__What this task involves__:
Using the records below, filter for lines that contain the string "Monitor" and copy them out.

Stored items:
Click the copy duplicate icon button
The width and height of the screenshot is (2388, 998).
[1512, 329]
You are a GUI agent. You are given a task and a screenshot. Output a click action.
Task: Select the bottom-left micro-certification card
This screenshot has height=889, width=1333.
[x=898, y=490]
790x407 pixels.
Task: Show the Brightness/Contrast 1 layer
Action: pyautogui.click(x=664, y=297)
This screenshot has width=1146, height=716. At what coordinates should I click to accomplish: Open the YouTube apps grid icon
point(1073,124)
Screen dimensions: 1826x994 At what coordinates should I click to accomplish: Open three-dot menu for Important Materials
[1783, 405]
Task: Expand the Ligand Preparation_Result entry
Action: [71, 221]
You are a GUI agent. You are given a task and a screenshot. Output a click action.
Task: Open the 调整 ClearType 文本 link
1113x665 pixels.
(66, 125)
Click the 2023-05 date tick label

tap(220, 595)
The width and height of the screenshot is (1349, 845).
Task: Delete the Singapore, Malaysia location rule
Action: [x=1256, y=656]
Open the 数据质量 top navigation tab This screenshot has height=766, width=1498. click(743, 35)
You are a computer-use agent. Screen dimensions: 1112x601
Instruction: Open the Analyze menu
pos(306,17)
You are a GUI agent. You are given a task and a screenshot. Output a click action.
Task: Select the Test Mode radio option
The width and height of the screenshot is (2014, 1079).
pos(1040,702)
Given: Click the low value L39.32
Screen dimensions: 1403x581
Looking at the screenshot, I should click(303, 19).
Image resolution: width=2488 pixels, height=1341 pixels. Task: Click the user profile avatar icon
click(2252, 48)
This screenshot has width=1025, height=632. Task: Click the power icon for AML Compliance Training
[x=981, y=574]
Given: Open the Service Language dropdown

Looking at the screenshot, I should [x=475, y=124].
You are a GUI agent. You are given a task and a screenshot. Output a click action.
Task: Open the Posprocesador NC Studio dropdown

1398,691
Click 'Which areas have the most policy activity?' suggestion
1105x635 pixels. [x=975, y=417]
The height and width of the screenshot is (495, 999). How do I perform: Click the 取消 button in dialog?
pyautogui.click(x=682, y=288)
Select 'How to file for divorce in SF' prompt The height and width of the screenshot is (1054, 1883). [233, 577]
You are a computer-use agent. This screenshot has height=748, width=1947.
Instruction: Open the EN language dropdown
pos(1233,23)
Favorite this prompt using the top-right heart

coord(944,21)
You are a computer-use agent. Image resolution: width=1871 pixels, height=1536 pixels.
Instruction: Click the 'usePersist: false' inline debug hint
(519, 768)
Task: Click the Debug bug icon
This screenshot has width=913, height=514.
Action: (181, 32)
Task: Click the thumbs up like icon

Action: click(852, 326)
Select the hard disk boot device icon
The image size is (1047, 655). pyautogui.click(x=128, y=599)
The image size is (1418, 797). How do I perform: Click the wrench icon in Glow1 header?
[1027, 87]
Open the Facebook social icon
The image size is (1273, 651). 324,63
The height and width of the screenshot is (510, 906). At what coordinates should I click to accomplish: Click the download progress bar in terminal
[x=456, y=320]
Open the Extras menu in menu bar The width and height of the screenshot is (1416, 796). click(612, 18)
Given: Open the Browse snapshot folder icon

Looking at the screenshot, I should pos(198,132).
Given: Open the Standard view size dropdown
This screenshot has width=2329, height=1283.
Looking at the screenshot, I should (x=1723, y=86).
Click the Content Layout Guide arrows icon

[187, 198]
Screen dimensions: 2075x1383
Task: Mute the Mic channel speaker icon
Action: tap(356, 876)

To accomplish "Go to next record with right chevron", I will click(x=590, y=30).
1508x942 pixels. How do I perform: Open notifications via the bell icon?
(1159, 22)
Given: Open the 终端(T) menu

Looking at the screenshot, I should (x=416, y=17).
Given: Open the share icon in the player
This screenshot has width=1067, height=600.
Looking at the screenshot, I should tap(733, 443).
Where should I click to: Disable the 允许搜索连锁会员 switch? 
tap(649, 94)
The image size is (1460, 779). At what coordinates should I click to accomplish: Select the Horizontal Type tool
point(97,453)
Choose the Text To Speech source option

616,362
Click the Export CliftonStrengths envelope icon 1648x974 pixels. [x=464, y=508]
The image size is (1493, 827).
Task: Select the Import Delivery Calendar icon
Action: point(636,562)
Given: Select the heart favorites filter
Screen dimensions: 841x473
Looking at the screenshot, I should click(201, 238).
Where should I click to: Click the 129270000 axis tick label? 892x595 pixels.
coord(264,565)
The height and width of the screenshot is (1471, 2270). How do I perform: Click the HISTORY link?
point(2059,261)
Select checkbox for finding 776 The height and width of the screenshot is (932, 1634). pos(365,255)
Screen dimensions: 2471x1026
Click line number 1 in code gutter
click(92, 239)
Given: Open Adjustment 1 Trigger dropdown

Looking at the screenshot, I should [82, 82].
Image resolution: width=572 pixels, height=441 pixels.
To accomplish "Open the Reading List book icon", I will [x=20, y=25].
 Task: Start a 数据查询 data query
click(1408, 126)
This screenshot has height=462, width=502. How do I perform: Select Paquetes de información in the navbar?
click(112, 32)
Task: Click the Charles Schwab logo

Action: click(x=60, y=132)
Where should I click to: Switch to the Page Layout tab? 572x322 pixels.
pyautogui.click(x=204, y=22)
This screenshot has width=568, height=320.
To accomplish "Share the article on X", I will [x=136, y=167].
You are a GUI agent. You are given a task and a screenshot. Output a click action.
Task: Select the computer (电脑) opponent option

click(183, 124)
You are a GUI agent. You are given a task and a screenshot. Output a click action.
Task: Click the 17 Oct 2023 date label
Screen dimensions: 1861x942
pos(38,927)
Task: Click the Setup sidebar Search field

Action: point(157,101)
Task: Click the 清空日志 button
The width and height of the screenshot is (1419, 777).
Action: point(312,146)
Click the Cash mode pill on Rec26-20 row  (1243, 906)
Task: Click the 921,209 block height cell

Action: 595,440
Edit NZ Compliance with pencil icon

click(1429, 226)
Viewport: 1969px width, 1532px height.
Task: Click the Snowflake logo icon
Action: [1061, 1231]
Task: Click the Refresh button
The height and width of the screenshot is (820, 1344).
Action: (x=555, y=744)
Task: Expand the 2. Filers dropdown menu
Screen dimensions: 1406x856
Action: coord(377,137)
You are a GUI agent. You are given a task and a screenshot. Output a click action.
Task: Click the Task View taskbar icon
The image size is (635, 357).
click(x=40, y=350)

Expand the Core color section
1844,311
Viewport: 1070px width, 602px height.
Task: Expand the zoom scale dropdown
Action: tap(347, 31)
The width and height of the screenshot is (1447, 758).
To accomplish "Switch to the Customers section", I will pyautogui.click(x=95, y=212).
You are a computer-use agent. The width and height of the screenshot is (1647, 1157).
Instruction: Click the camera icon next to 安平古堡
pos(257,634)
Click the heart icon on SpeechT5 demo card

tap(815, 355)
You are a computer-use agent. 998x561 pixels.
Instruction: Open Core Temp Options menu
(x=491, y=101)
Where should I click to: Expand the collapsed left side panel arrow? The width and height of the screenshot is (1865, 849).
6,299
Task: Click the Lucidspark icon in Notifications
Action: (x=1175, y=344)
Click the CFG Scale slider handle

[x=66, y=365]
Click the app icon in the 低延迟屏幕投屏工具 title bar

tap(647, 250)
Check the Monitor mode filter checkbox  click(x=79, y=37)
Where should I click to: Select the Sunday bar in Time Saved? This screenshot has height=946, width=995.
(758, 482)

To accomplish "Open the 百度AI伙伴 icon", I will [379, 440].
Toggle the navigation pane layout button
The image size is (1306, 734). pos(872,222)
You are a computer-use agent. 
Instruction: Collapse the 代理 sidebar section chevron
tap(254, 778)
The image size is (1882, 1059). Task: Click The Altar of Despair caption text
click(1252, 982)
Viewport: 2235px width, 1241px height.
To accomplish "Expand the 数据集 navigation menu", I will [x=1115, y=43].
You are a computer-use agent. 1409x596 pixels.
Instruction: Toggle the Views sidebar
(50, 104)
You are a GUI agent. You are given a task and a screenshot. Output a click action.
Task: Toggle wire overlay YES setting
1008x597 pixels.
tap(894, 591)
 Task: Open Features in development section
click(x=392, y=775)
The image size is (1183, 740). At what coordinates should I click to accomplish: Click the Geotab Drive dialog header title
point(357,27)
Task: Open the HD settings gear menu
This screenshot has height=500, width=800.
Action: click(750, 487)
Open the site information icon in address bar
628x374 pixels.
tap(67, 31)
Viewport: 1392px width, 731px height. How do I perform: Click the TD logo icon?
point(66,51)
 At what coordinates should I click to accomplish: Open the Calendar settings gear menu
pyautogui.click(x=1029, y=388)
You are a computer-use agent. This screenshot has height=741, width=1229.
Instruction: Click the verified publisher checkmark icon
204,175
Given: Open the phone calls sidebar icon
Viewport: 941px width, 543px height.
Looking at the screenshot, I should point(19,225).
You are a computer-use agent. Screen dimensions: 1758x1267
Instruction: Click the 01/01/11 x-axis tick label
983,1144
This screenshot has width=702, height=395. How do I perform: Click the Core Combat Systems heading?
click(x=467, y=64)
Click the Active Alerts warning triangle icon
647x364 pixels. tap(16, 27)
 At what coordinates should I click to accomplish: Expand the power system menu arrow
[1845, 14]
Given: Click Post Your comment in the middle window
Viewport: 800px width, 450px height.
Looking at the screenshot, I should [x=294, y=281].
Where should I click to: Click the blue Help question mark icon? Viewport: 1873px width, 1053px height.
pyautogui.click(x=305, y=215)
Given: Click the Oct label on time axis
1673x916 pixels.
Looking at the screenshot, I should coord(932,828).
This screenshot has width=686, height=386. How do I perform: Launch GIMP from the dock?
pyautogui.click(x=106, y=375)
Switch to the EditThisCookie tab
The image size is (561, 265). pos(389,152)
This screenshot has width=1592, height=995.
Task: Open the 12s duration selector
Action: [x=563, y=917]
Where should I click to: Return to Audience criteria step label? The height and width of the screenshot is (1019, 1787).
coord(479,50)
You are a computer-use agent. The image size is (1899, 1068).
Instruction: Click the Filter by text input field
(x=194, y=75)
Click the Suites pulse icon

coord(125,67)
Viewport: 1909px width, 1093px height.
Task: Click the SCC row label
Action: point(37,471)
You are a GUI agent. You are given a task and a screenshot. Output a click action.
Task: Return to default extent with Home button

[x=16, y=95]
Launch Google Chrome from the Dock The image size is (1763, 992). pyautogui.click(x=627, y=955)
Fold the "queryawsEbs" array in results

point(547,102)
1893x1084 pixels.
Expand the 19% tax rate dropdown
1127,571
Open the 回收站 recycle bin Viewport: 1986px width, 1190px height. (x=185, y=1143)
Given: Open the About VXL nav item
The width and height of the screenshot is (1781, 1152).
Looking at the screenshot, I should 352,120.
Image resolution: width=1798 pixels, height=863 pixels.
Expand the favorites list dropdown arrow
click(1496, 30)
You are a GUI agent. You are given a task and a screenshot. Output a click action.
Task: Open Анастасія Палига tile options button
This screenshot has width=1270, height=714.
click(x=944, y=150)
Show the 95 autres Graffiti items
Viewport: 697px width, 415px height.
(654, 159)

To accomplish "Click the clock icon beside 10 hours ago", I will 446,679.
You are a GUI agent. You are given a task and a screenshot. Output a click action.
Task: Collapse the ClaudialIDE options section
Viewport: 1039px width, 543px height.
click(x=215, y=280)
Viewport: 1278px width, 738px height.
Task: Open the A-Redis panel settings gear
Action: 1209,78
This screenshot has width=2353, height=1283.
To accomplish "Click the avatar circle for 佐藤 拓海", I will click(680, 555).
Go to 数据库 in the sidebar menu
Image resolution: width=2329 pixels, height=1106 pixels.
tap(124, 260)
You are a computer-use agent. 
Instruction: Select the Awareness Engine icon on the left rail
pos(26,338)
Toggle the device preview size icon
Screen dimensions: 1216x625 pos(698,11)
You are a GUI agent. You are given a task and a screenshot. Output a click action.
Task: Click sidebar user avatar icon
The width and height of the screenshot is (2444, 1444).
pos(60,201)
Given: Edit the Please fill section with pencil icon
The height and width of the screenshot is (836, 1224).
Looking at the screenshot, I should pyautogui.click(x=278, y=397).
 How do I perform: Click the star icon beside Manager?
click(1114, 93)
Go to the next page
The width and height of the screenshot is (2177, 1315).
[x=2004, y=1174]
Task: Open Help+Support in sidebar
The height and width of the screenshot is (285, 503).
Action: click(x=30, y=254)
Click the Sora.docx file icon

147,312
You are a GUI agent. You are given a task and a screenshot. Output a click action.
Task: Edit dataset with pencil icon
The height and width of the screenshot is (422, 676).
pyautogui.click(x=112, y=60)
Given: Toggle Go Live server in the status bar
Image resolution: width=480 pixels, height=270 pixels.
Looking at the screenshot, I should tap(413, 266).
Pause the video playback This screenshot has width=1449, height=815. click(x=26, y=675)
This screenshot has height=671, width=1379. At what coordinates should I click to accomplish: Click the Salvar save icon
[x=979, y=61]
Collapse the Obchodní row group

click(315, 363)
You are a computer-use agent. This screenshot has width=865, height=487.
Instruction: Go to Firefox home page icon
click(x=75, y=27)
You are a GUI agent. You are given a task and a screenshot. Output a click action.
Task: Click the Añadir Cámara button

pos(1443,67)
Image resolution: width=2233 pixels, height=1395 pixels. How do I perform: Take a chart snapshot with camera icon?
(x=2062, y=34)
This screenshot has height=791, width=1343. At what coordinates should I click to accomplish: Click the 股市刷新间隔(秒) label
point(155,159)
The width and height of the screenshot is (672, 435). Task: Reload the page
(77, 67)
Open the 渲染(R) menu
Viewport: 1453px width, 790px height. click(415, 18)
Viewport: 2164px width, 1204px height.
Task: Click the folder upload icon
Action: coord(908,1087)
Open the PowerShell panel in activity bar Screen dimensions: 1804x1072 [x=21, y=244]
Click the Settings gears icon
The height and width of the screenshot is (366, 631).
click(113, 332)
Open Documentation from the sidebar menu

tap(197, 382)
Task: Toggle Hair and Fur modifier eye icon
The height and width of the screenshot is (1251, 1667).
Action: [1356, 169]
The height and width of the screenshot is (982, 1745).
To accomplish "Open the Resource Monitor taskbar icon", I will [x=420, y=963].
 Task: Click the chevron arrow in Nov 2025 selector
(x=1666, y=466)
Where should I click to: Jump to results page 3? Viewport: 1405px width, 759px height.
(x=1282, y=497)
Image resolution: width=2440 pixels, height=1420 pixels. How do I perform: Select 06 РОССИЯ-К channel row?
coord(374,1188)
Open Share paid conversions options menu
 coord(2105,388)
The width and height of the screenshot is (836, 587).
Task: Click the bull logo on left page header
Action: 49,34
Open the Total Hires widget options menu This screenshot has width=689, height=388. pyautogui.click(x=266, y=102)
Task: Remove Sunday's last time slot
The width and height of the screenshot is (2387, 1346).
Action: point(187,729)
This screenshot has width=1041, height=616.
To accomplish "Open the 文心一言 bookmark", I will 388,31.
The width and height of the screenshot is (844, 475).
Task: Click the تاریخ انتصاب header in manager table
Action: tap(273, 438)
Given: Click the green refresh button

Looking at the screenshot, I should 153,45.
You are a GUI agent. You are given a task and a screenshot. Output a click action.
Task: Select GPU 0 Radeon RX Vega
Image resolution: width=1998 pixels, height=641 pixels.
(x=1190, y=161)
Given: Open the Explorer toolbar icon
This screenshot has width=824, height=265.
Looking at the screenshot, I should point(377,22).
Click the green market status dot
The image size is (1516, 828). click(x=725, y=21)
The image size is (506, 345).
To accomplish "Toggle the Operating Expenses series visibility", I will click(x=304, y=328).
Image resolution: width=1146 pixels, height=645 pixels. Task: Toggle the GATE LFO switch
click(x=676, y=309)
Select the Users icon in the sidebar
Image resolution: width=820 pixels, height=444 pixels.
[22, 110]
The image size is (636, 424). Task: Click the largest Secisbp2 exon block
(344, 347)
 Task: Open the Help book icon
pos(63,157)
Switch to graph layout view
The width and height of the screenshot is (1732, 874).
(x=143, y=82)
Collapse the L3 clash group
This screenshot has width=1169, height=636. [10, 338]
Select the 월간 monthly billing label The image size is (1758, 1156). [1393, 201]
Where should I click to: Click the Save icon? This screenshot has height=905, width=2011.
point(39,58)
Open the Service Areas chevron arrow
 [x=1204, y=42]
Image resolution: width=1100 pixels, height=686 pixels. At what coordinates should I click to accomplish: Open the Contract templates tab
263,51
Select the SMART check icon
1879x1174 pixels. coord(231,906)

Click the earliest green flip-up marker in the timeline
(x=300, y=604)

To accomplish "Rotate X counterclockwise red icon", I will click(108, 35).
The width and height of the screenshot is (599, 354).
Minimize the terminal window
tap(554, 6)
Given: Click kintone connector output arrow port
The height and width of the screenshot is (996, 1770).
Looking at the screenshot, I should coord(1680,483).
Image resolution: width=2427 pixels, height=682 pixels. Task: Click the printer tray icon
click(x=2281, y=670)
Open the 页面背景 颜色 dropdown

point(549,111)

__Your response__:
Check the Monitor mode filter checkbox  click(x=79, y=37)
To accomplish "Open the Resource Monitor taskbar icon", I will [x=420, y=963].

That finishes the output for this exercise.